Charles Duhigg wrote a wonderful book about habits in which he discusses why they are so powerful and how to change them. In The Power of Habit, Duhigg explains that habits develop because of a cycle: the cue, the routine, and the reward. In order to develop habits that lead you closer to your goal, such as doing well on the SAT or ACT, you need to kick bad habits and develop new ones. To change habits is a great feat; however, it is not impossible, according to Duhigg.
James Clear also develops a useful way to construct healthy habits in his book Atomic Habits by focusing on what he calls the systems. The systems describe how we go about reaching our goals. It is difficult to build the habits we need to succeed on the ACT or SAT, such as effective studying, time management, and stress reduction, without a strategy to achieve this plan. Furthermore, developing a good strategy will still fail us at times. This is because strategy-focused plans wish to strictly change the outcome (i.e., doing well on the ACT/SAT). We forget that we are people who deal with hardships and setbacks that are often out of our control.
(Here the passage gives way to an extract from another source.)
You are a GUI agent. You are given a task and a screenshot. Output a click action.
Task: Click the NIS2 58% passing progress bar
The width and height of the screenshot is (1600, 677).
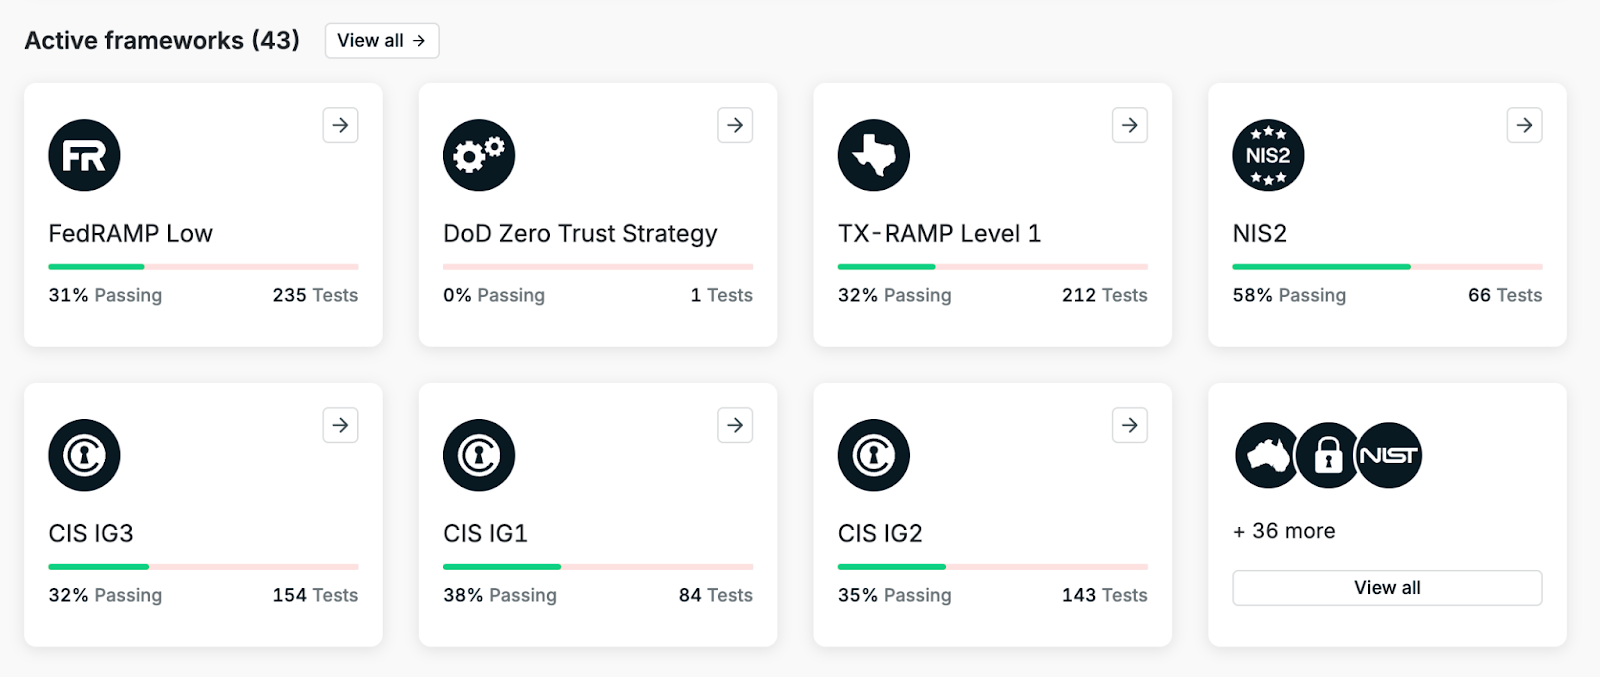[1387, 267]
Focusing on identity-based habits instead will drive us to build the habits we require to achieve our goals. Identity-based habits involve changing our beliefs. To understand why this is important, James Clear writes: “(for example)… you may want better health, but if you continue to prioritize comfort over accomplishment, you’ll be drawn to relaxing rather than training. It’s hard to change your habits if you never change the underlying beliefs that led to your past behavior.” In the context of succeeding on the SAT/ ACT, if you don’t change what you believe about the test’s importance and prioritize studying for it, you will always find it difficult to achieve the scores you want. This ideology carries over to many goals we have for ourselves.
Finally, it is important to identify the cues, the routine, and the reward of bad habits while focusing on changing your mindset and beliefs about a particular goal you would like to achieve. Without the right mindset and strategy, achieving even the smallest goals will come with great difficulty. Breaking old cycles that prevent us from improvement is imperative to your success, and learning how to master habit formation is the key that will lead you to your ultimate goal.
As a high school student preparing for college, applying these principles will actually build the essential framework for succeeding with future goals, such as enrolling in an honors program, graduating on time, or making the most of a study abroad opportunity! Use your preparation for the SAT/ACT and college application process as a means of developing a sustainable system of habits and goals that reflects who you are and who you want to become.